The country started work to join the WTO 18 years ago, and it has been an observer of the Organisation since 1997. In 2002 it formally applied for accession and spent the following years, until 2006, producing its Memorandum of Foreign Trade Regime, which was distributed to members in January 2007, when negotiations began.

In the three rounds of negotiations made before 2013, issues of agriculture, domestic laws, initial offers on goods, information on import licensing procedures and information on state trading enterprises were discussed. Established in 1995, WTO has 164 member countries and 23 more with observer status.

The WTO is an international organisation that sets global rules for trade, agreements that cover issues related to goods, services and intellectual property. It sets principles of liberalisation, countries’ commitments to lower customs tariffs and other trade barriers and to open and keep open markets for services.

However, the process of accession was halted for the last six years.

“Political uncertainty coupled with other problems restrained the country from proceeding with the process,” Mamo told Fortune. “However, studies and research were being conducted in those years.”

The Trade Relations & Negotiations Directorate under the Trade Ministry has been organising seminars, providing capacity building training and awareness creation programs during the past six years.

In the fourth round of negotiations, Ethiopia is expected to submit goods and service price offers to WTO members.

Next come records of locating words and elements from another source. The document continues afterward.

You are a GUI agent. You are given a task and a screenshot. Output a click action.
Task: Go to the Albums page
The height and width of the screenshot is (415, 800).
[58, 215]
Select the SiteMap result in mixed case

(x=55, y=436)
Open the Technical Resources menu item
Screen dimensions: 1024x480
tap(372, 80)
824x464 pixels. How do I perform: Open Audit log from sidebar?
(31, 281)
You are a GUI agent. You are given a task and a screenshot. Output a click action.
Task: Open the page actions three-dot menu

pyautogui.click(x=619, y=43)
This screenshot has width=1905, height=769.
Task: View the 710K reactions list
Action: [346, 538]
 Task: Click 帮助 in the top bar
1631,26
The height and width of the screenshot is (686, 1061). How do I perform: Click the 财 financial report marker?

The country will also answer 168 questions that had been forwarded from the previous negotiation round.

“After analysing the recommendation of the technical committee, we’ll be holding the fourth round of negotiations in the next few months,” said Mamo. “But we can’t set a deadline for the entry of Ethiopia to the WTO,” said Mamo.

Misganaw Gashaw (PhD), investment and tax law lecturer at Bahir Dar University School of Law, states that the committee has a daunting task ahead of it.

“Unlike other international organisations, WTO doesn’t have mandatory regulations and is set based on agreements between countries,” said Misganaw, adding that the formation of WTO was not as smooth as the other international organisations such as the World Bank or the International Monetary Fund (IMF).

Though the formulation of WTO was first proposed back in 1940, the organisation was set up after 55 years, illustrating how complicated WTO agreements are, according to him.

“The pros and cons of joining the organisation in terms of business, investment and intellectual law, as well as the capacity of tax collecting offices, should be examined,” Misganaw said. “The government should brace itself to decrease revenue from taxation.”

Three months ago, in the same effort of economic integration, parliament approved the African Free Trade Area (AfCFTA) that will gradually remove all quotas and tariffs for Ethiopians trading with member states.